Kepala BNN Provinsi Nusa Tenggara Timur Kombes Pol Sulistiandriatmoko mengatakan, sebagai BNN daerah pihaknya tentu saja akan siap menerima perintah langsung dari pimpinan pusat.

"Kita di daerah selalu siap jika menerima perintah langsung dari pimpinan. Apalagi yang berkaitan dengan masalah pemberantasan kasus narkoba," ujarnya.

Namun sayangnya untuk melakukan penyelidikan, pencegahan dan pemberantasan jaringan narkoba di provinsi kepulauan itu BNNP NTT sendiri mengaku memiliki masalah dengan kekurangan personel yang berkompeten dalam ketiga hal tersebut di atas.

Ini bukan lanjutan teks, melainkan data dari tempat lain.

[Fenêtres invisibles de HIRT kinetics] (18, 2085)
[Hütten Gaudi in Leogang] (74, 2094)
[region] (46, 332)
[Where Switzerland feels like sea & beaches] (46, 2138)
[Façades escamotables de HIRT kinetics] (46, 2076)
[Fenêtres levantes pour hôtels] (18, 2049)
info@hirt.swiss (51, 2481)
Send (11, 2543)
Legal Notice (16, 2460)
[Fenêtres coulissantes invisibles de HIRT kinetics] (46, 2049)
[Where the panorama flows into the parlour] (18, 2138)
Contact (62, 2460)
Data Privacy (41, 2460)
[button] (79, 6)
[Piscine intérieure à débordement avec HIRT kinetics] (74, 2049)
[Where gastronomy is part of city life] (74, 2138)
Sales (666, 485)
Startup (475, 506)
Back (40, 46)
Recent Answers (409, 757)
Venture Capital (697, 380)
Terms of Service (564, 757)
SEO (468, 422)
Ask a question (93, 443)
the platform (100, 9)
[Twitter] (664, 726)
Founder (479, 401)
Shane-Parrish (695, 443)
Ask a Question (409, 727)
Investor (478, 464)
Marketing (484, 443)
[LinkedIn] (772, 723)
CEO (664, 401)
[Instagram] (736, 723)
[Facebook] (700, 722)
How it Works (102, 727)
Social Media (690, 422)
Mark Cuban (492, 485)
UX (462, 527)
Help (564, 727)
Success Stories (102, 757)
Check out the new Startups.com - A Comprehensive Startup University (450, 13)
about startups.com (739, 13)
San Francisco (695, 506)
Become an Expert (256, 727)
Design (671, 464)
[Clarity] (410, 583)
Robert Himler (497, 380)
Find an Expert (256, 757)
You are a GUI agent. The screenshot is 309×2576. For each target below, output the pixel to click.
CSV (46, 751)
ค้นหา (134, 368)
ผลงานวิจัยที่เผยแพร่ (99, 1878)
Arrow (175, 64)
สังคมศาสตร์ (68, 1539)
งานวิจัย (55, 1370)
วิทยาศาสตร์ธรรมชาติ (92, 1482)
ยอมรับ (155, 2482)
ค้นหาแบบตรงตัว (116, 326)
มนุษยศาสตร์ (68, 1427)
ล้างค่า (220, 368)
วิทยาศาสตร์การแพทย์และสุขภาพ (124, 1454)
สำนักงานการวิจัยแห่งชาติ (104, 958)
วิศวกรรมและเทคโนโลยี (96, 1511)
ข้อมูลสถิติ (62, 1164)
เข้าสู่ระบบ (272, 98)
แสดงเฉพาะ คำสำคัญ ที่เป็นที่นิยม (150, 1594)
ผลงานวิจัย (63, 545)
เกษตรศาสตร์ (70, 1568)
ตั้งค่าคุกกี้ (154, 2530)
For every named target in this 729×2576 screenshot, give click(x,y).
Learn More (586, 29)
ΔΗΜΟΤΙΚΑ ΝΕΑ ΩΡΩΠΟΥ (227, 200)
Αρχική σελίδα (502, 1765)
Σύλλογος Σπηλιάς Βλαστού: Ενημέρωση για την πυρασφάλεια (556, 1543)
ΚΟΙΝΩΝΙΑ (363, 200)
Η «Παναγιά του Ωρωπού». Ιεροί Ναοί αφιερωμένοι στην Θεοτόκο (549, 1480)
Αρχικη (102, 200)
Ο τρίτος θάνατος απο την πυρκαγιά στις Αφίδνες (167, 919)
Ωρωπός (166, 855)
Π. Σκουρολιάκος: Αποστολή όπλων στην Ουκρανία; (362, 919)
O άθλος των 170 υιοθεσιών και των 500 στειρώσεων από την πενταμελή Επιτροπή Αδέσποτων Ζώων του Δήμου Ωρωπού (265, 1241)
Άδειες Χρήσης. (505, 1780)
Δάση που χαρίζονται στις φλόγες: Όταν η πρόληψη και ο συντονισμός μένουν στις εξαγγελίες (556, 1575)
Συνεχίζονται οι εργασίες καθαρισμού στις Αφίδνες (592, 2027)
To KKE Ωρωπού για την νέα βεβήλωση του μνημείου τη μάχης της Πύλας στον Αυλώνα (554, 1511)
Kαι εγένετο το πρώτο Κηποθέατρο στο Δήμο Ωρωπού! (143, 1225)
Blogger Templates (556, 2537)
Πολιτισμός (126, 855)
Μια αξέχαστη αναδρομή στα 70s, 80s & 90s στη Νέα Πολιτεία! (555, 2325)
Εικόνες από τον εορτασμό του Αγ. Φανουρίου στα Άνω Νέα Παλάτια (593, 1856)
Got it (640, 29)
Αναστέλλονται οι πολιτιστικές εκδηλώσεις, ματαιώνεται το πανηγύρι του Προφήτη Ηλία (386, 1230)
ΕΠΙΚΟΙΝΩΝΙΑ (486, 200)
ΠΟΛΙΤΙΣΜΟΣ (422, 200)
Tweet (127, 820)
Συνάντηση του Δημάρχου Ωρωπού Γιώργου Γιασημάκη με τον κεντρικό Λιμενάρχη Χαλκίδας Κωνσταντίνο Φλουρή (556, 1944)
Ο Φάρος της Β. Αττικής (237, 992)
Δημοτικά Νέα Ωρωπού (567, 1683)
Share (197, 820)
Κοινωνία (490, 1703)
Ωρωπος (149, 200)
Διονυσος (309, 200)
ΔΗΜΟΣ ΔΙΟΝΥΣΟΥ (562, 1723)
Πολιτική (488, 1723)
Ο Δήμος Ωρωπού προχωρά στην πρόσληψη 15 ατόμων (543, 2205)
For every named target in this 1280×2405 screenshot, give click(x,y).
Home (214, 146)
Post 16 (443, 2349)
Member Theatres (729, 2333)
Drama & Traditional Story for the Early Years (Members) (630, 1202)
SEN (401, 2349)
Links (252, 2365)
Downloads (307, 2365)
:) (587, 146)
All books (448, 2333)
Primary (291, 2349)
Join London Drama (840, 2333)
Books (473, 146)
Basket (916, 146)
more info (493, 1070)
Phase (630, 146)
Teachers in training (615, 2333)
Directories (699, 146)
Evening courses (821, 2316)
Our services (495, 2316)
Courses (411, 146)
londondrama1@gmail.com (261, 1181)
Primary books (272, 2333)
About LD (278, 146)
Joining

Ia menjelaskan, sampai saat ini BNNP NTT hanya memiliki sembilan personel untuk melaksanakan penyelidikan, pencegahan dan pemberantasan terhadap semakin seringnya masalah narkoba di NTT.

Pria yang biasa disapa Sulis ini juga mengatakan bahwa jumlah personel yang ideal untuk satu BNN provinsi seharusnya berjumlah 72 orang, agar proses mulai dari penyelidikan, pencegahan sampai pemberantasan dapat berjalan dengan baik.

"Apalagi NTT ini secara geografis wilayahnya sangat luas dan terdiri dari pulau-pulau, sehingga selain membutuhkan SDM, biaya juga sangat penting," ujarnya.

Sulis mengakui NTT sendiri saat ini menjadi daerah yang dianggap sebagai daerah tujuan peredaran narkoba, hal ini terbukti dengan ditangkapnya beberapa pengedar narkoba di beberapa wilayah di NTT.

Polda NTT sendiri menyebutkan, saat ini adatiga lokasi di NTT yang menjadi tujuan masuknya pengedar narkoba tersebut.

Di antaranya Kupang, yang berada di pulau Timor yang berbatasan dengan Republik Demokrat Timor Leste, kemudian Pulau sumba yang dianggap memiliki destinasi wisata, serta pulau flores tetapnya di Labuan Bajo.

Oleh karena itu, untuk mengamankan wilayah tersebut, BNNP NTT selalu berkoordinasi dengan pihak-pihak terkait, seperti Polisi dan TNI.

Sementara itu terkait pemberantasan narkoba di Lapas, ia akui bahwa saat ini memang belum terdapat masalah, namun pihaknya akan selalu mengantisipasi dan berjaga-jaga jangan sampai terjadi adanya mafia narkoba di lapas, dan siap untuk memberantas.

"Kita harapkan kerja samanya dari pihak Kemenkumham agar memberantas narkoba ini, khususnya di dalam lapas," tuturnya.

Komandan Korem 161/Wirasakti Kupang Brigjen TNI Heri Wiranto mengatakan, pihaknya siap membantu Badan Narkotika Nasional (BNN) memberantas mafia narkoba di lapas.

Ia menjelaskan, pada intinya baik TNI, Polri serta BNN sejauh ini selalu bersinergi dalam hal memberantas serta mencegah beredarnya barang haram tersebut yang dapat merusak cita-cita generasi muda Indonesia, khususnya di wilayah NTT.

TNI sendiri lanjut komandan berbintang satu tersebut, kesiapan mereka untuk membantu semua permintaan dari instansi pemerintahan dan masyarakat sesuai dengan tugas TNI dalam pasal 7 UU TNI yang tugasnya ada dua yakni operasi militer perang dan operasi militer selain perang.

"Dalam tugas operasi militer selain perang tersebut telah tertulis bahwa TNI siap untuk membantu Polisi sebagai penegak hukum lain dalam menjaga keamanan dan mencegah terjadinya kasus-kasus kriminal. Dan memang udang-undang sudah mengatur itu," tuturnya.